Design thinking is about taking a problem and breaking it down to understand who the problem affects, how, and what the possible solutions are to solving the problem. In other words, before finding solutions, design thinking requires the use of empathy to understand who and how the problem affects and instructs to define and focus on the main problem. For example, the teams had to create “avatars” that represented the individuals affected by the problem presented by the city of Glendale. Some teams made their avatars of immigrant mothers who didn’t speak English well, while others made their avatars of college students who struggled to attend classes and work part-time. By creating avatars, the interns were able to understand who the issue might affect, which allowed them to create solutions that were inclusive of underrepresented people. At the end of the eight weeks, the interns presented their solutions to the city officials in charge of the program during a five-minute presentation followed by a five-minute question and answer session. The final presentations allowed the interns to network not only with each other but with the City of Glendale representatives who were present at the final meeting.

Students benefited from these experiences by working to develop transferable skills that are useful in any workplace and in everyday life. To illustrate, some of the transferable skills acquired by the trainees were: teamwork, public speaking, the importance of delegating work between team members and proper communication between team members. . At the same time, the interns were also able to benefit from a CV workshop at the end of the internship where they learned the basics of writing a good CV.

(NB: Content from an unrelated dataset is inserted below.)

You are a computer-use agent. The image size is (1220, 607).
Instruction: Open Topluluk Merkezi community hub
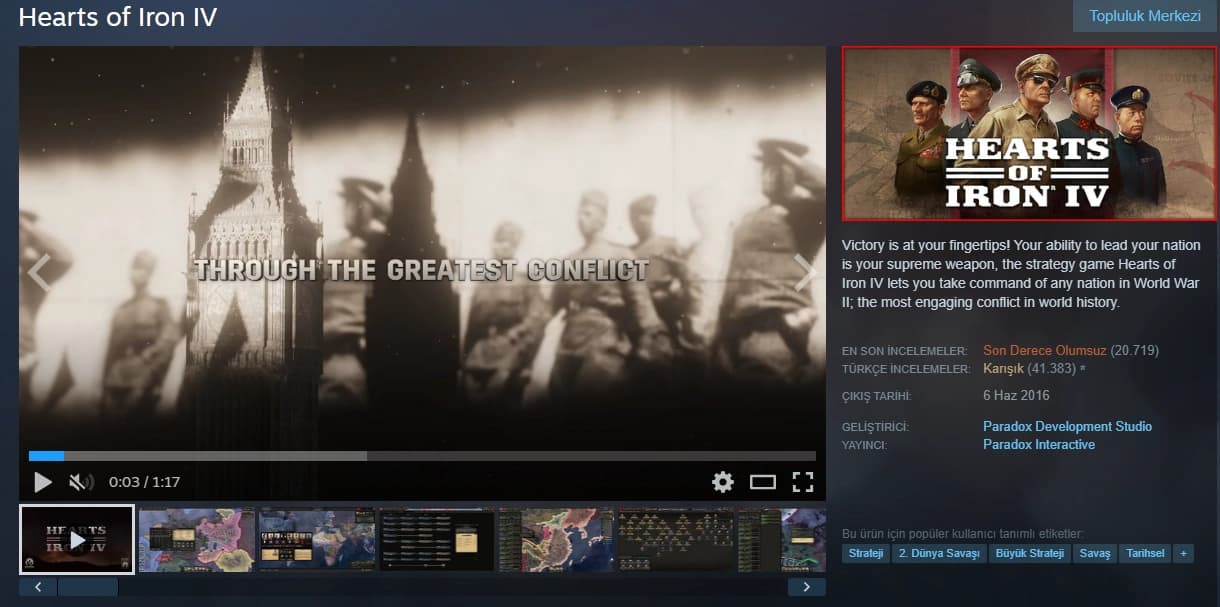pyautogui.click(x=1145, y=16)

The team internship experience doesn’t stop there, the interns were also able to develop friendships and create a small community between their groups and other groups. In short, participating in Team Internship provides interns with many benefits and an opportunity to help the city of Glendale become a better place to live. This fall, GCC is welcoming two cohorts of interns with two new business partners: the STEM track works with local non-profit Industrial District Green and the Society & Problem-Solving track works with Metro and their consulting partner Arcadis. There will be two more cohorts starting in the spring of 2023. Students interested in applying can search for the application in January at glendale.edu/TeamInternships.